Closed behrica closed 3 years ago
A complete different way to "select" a contribution for you, would be that my colleges start by selecting manually the "projects of interest / relevance / representative", and making sure manually that they indeed contain a "level" which was an abstract screening. (and probably look at the concrete questions asked in the SR and decide based on ......) to share or not to share with you
This would very likely result in a far smaller number, maybe 10 (compared to > 126 of my "take all" approach I described before)
Maybe even both contributions can be usefull....
Please provide me with your comments.
In the "take all" scenario we would talk about at least: ~ 150000 references of which ~ 130000 where excluded.
I started to have a look at our full SR database.
Maybe I start to describe what I have here, and then we can iteratively think about what would be worth to include. Maybe we can have as well an other call.
We have in total 299 "projects" in Distiller. Quite some of them are "tests" or other garbage. Hard to say how many, but by looking at the project names, there might be at least 100 project which should not be looked at at all. so 200 projects remaining.
Each of it has at least "one level", in which a level could mean different things:
"title screening" "abstract screening" "title + abstract screening" "full text screening" "data extraction" "abstract screening 1" vs "abstract screening 2". ...... .....
There is no "clear nomenclature" or metadata on this, but often we use the word "abstract" in the name of the level to indicate "abstract screening"
The number of "levels" in total (including garbage projects) is: 1226
So in total we have 1226 times , that "humans have decided to exclude x papers out of y"

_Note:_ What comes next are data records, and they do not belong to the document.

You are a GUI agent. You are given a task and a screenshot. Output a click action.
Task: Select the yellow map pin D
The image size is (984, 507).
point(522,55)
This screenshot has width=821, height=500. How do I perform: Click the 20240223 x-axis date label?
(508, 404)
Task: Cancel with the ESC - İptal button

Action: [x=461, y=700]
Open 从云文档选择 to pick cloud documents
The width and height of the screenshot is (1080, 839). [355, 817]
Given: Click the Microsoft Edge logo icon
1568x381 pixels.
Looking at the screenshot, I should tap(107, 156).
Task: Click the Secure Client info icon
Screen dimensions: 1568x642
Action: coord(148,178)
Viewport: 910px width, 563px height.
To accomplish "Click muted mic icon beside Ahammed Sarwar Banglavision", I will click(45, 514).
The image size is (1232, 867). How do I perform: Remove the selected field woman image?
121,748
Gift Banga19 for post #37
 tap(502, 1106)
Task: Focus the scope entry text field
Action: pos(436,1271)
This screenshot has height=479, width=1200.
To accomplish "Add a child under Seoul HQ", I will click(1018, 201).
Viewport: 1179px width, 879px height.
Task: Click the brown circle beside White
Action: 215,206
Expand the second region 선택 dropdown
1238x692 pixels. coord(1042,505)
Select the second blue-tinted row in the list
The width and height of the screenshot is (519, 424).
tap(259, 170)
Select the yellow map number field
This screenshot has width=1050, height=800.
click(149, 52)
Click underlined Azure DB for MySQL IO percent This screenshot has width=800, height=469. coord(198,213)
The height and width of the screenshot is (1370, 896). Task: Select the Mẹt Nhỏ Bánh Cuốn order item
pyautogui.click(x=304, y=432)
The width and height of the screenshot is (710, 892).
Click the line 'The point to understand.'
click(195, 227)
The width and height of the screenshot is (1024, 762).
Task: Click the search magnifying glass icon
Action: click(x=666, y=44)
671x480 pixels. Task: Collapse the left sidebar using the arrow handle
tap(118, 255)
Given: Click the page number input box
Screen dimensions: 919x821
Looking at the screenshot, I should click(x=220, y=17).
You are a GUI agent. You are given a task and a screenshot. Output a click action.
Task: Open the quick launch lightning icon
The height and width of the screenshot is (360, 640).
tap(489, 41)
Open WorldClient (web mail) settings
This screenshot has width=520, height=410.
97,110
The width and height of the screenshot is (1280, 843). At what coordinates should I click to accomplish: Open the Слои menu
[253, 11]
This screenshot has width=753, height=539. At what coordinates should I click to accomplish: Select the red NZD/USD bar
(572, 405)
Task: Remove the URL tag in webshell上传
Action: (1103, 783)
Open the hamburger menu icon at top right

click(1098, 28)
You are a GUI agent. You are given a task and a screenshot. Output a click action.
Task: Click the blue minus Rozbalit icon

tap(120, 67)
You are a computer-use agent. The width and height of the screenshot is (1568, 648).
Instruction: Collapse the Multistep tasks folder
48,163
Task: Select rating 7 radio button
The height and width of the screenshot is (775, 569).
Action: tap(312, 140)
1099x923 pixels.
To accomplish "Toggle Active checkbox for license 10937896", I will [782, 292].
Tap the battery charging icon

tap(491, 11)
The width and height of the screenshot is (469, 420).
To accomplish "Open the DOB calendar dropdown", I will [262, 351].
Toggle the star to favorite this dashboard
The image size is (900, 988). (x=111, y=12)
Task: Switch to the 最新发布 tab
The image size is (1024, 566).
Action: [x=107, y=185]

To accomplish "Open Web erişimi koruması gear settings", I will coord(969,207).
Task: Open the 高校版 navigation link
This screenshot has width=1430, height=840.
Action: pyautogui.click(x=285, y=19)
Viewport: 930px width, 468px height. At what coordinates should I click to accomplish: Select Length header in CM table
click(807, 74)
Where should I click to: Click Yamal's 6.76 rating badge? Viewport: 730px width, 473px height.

(sometimes x or y or x and y are 0)
I filtered the levels by the ones which have "abstract" in the "level name". These SHOULD be all about abstract screening, but we might have more.
This leaves then 126 rows.
I just pasted here for you information, some of the "statistics" I get for these.
We can see that the first row is:
related to an EFSA question: EFSA-Q-2012-00234 and was about "Leishmaniosis" . (from this you could find the EFSA output: https://efsa.onlinelibrary.wiley.com/doi/epdf/10.2903/sp.efsa.2014.EN-466 where on page 19 you find a summary of the SR. Sometimes we publish as well the concrete references included / excluded, but not always
we look at a level/phase of the systematic review called "Title and abstract screening - Study eligibility form: Title and abstract screening" (so I think, this is a "real" abstract screening, probably worth to add to your database or to be used in a simulation)
it started with 961 references
we excluded 877 and included 84
So one contribution to you could be the (at least 126) abstract screenings from our database, including its meta-data:
Some might be "half done", but that you could see from the numbers of "total papers", "included", "excluded" , "conflict". I would say "nearly all" are complete.
I have automated all extractions, so the "volume of SRs" does not make any difference for me.